== What you have to do ==
Please print the whole listing again, exactly as shown.

== Records supplied ==
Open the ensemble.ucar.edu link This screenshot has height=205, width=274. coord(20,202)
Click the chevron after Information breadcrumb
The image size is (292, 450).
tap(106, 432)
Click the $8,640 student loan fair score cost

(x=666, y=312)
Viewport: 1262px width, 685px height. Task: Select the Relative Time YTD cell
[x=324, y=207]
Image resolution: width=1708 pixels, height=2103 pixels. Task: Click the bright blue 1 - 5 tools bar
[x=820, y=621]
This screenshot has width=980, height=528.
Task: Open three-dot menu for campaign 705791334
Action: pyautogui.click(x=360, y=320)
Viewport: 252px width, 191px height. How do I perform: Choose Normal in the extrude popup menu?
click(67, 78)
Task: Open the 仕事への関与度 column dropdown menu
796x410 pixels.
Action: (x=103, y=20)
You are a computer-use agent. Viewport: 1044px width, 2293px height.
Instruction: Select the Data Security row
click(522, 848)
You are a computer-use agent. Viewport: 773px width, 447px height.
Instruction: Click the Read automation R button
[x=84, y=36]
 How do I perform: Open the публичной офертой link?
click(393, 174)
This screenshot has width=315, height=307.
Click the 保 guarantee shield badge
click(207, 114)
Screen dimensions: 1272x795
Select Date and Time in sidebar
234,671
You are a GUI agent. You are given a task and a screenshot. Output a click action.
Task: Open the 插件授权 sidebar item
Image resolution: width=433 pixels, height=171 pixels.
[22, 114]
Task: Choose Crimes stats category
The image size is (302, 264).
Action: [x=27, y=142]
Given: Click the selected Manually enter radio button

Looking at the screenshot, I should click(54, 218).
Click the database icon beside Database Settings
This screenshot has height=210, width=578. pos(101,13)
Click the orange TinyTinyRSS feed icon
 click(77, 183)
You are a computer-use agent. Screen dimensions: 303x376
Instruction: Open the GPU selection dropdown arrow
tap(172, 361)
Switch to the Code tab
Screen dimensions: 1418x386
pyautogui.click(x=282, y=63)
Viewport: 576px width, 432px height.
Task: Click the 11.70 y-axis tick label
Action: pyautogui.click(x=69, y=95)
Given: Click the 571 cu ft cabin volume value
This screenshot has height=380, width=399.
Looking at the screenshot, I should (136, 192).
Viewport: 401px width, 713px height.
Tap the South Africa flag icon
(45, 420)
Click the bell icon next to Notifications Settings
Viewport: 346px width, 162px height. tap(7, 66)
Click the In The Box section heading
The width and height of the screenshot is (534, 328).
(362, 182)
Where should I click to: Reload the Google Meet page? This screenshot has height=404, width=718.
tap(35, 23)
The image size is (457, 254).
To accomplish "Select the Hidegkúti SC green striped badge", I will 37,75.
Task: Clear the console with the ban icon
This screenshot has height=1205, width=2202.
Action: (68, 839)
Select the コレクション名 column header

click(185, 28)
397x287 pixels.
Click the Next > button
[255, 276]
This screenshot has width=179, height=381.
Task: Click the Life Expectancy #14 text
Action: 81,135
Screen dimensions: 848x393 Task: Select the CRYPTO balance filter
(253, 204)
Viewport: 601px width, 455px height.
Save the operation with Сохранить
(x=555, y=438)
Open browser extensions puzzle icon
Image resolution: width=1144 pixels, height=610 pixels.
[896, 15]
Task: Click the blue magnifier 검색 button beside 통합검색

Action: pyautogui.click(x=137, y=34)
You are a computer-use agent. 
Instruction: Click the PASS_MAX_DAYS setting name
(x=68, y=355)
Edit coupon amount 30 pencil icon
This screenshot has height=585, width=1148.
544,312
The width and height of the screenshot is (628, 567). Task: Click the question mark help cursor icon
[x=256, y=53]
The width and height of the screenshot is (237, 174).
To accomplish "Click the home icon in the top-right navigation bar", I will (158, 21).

== Output for this task ==
Open the ensemble.ucar.edu link This screenshot has height=205, width=274. coord(20,202)
Click the chevron after Information breadcrumb
The image size is (292, 450).
tap(106, 432)
Click the $8,640 student loan fair score cost

(x=666, y=312)
Viewport: 1262px width, 685px height. Task: Select the Relative Time YTD cell
[x=324, y=207]
Image resolution: width=1708 pixels, height=2103 pixels. Task: Click the bright blue 1 - 5 tools bar
[x=820, y=621]
This screenshot has width=980, height=528.
Task: Open three-dot menu for campaign 705791334
Action: pyautogui.click(x=360, y=320)
Viewport: 252px width, 191px height. How do I perform: Choose Normal in the extrude popup menu?
click(67, 78)
Task: Open the 仕事への関与度 column dropdown menu
796x410 pixels.
Action: (x=103, y=20)
You are a computer-use agent. Viewport: 1044px width, 2293px height.
Instruction: Select the Data Security row
click(522, 848)
You are a computer-use agent. Viewport: 773px width, 447px height.
Instruction: Click the Read automation R button
[x=84, y=36]
 How do I perform: Open the публичной офертой link?
click(393, 174)
This screenshot has width=315, height=307.
Click the 保 guarantee shield badge
click(207, 114)
Screen dimensions: 1272x795
Select Date and Time in sidebar
234,671
You are a GUI agent. You are given a task and a screenshot. Output a click action.
Task: Open the 插件授权 sidebar item
Image resolution: width=433 pixels, height=171 pixels.
[22, 114]
Task: Choose Crimes stats category
The image size is (302, 264).
Action: [x=27, y=142]
Given: Click the selected Manually enter radio button

Looking at the screenshot, I should click(54, 218).
Click the database icon beside Database Settings
This screenshot has height=210, width=578. pos(101,13)
Click the orange TinyTinyRSS feed icon
 click(77, 183)
You are a computer-use agent. Screen dimensions: 303x376
Instruction: Open the GPU selection dropdown arrow
tap(172, 361)
Switch to the Code tab
Screen dimensions: 1418x386
pyautogui.click(x=282, y=63)
Viewport: 576px width, 432px height.
Task: Click the 11.70 y-axis tick label
Action: pyautogui.click(x=69, y=95)
Given: Click the 571 cu ft cabin volume value
This screenshot has height=380, width=399.
Looking at the screenshot, I should (136, 192).
Viewport: 401px width, 713px height.
Tap the South Africa flag icon
(45, 420)
Click the bell icon next to Notifications Settings
Viewport: 346px width, 162px height. tap(7, 66)
Click the In The Box section heading
The width and height of the screenshot is (534, 328).
(362, 182)
Where should I click to: Reload the Google Meet page? This screenshot has height=404, width=718.
tap(35, 23)
The image size is (457, 254).
To accomplish "Select the Hidegkúti SC green striped badge", I will 37,75.
Task: Clear the console with the ban icon
This screenshot has height=1205, width=2202.
Action: (68, 839)
Select the コレクション名 column header

click(185, 28)
397x287 pixels.
Click the Next > button
[255, 276]
This screenshot has width=179, height=381.
Task: Click the Life Expectancy #14 text
Action: 81,135
Screen dimensions: 848x393 Task: Select the CRYPTO balance filter
(253, 204)
Viewport: 601px width, 455px height.
Save the operation with Сохранить
(x=555, y=438)
Open browser extensions puzzle icon
Image resolution: width=1144 pixels, height=610 pixels.
[896, 15]
Task: Click the blue magnifier 검색 button beside 통합검색

Action: pyautogui.click(x=137, y=34)
You are a computer-use agent. 
Instruction: Click the PASS_MAX_DAYS setting name
(x=68, y=355)
Edit coupon amount 30 pencil icon
This screenshot has height=585, width=1148.
544,312
The width and height of the screenshot is (628, 567). Task: Click the question mark help cursor icon
[x=256, y=53]
The width and height of the screenshot is (237, 174).
To accomplish "Click the home icon in the top-right navigation bar", I will (158, 21).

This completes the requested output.